Monsieur Ruffin, il existe une différence entre la notion de vaccin, bien public mondial, et la licence d'office. La notion de bien public mondial revient à rendre accessible le vaccin à tous les pays, ce que nous faisons au travers du mécanisme COVAX. C'est ainsi qu'ont été effectuées en Afrique des livraisons dont l'enjeu est la couverture la plus large possible des pays en développement. Nous le faisons aussi en étudiant la possibilité d'utiliser les entreprises françaises qui produisent à l'étranger, y compris dans les pays en développement. Nos projets en ce domaine ne sont pas encore totalement aboutis.

S'agissant du nombre de doses produites en France, je rappelle que les chaînes de production sont mondiales : aucun vaccin n'est intégralement produit dans un seul pays. Nous avons privilégié le niveau européen et, si nous n'avions pas agi ainsi au mois de mai, il n'y aurait pas de production de vaccins européens aujourd'hui, parce que nos sites ne sont pas les plus importants au plan mondial et qu'aucun site français ne produit de vaccin à ARN messager. Pour qu'un site puisse produire, encore faut-il le construire. Nous avons donc choisi de privilégier les plus gros sites européens qui développent progressivement leur production, en plusieurs étapes : la production du principe actif ; l'encapsulation dans un lipide pour les vaccins à ARN messager ; enfin, la formulation et l'enflaconnage.

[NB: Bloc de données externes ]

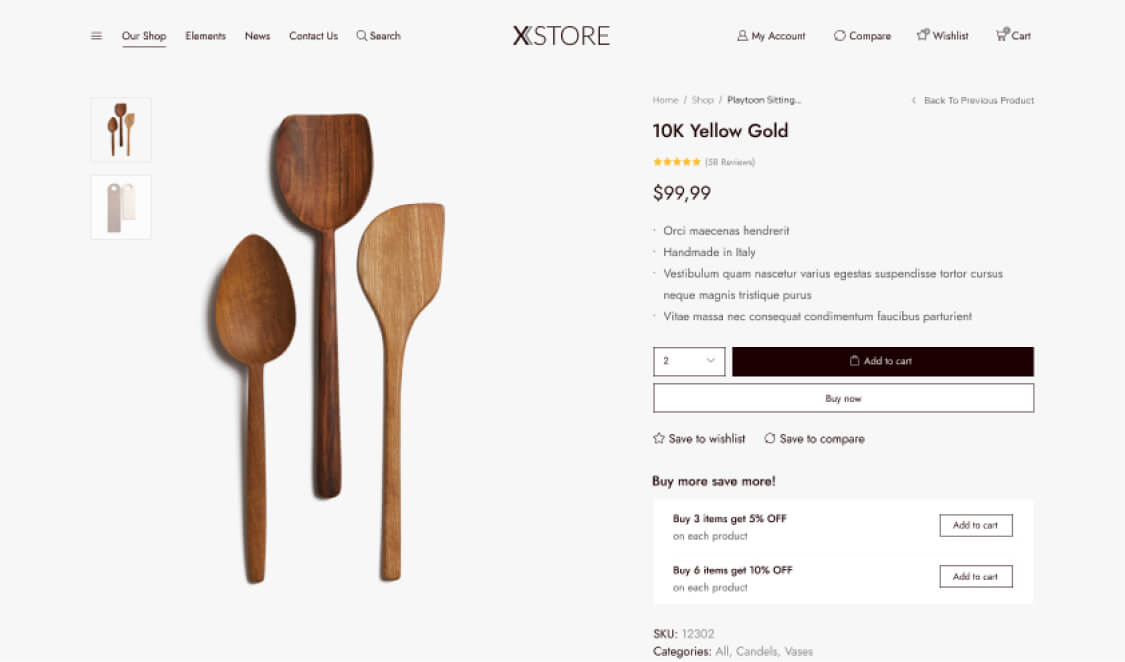Viewport: 1125px width, 662px height.
Task: Click the Search magnifier icon
Action: pyautogui.click(x=361, y=36)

La France est l'un des rares pays à mettre en flacon autant de vaccins, avec des volumes supérieurs à cent millions de doses sur l'année pour chacun de ces vaccins – Pfizer, Moderna, CureVac et Sanofi. En revanche, nous ne produisons pas de drug substance, parce que les capacités de nos sites sont insuffisantes, à l'exception, éventuellement, de celui de Sanofi. Nous travaillons à développer ces capacités.